Dangers in Visualizing Data: Looking at Mother Jones Mass Shootings Database

Justin Herman

Visualization empowers data journalists to tell compelling stories, but story telling requires certain omissions. Assumptions on how to handle analysis can lead to vastly different conclusions. Sometimes, as an unintended consequence, visualizations can be misleading.

As a platform largely driven by visual imagery, social media content is often spread without detail of underlying assumptions. I recently came across a visualization modeled after a Mother Jones mass shooting database. This write up will attempt to test the general thesis of that visualization, and I will explore my own visualizations of the data set.

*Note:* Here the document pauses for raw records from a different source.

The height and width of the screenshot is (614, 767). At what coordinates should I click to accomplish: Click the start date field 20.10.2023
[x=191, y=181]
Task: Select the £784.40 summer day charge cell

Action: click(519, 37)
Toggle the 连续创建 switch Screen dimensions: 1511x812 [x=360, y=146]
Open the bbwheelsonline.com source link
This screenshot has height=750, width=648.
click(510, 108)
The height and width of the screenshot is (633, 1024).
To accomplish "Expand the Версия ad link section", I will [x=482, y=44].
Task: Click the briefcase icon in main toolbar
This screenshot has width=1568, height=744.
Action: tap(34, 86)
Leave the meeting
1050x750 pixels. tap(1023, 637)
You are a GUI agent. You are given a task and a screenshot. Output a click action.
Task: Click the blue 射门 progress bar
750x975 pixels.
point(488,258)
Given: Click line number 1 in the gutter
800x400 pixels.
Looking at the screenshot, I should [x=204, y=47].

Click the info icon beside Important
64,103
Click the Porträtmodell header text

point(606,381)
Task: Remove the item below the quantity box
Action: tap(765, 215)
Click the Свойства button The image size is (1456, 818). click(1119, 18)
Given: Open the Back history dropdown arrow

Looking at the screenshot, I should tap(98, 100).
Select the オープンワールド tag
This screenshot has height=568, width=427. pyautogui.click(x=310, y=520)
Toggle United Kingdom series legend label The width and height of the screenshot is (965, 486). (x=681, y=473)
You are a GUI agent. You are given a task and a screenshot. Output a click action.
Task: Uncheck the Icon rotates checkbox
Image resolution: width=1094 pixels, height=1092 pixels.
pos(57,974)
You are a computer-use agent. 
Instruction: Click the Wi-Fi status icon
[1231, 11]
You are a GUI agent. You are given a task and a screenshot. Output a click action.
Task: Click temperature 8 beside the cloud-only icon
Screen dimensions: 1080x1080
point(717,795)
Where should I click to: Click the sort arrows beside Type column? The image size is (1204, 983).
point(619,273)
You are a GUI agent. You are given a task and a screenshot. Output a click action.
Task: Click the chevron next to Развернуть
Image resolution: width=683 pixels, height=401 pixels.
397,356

I understand the sensitive nature of this topic, and in no way do I intend to undermine the horrific situation that America has found itself in. The impact these shootings have had is immeasurable. We can not quantify the suffering and pain of victims and their families or the psychological damage we are imposing on our children as they run drills preparing for school shootings. Mass shootings are a systemic problem requiring action. Every day that congress refuses to act casts a murderous shadow on America.

Looking at Total Injury Count as Measurement of Violence

In a couple of the political groups I frequently visit, I noticed people share a visualization which measured the total injury count under each president. The Purpose of this graph was to prove that violence has intensified under president Trump. The graph looked like this

Average Mass Shooting Deaths and Fatalities by Presidential Term

Looking at the above graph, specifically with the word “average”, one assumes a tremendous increase in violence under Trump. However, assumptions which underlie this visualization, may lead to exaggerating this claim.

As Trump has yet to complete a full term, the analyst decided to forecast out how many injuries and deaths there would be if Trump was in office a full term. On it’s own, this is a perfectly valid forecasting assumption. President Obama shouldn’t be penalized for being in office almost three times longer than president Trump. However, the analyst has done nothing to address the issue of outliers in the dataset. As seen on the graph below, the Las Vegas shooting was a tremendous outlier

The Vegas shooting left nearly 600 injured, nearly exceeding the total injuries from mass shootings under any president(Obama in 2 terms 616 total injuries). Outlier removal is a very subjective decision. Looking back at our original social media graph, not only is this horrific event counted in the average, it is counted nearly 2 times as Trump has only been in office for 3/5th of his presidential term. Objective analysis needs to remove or at least impute this event with the average.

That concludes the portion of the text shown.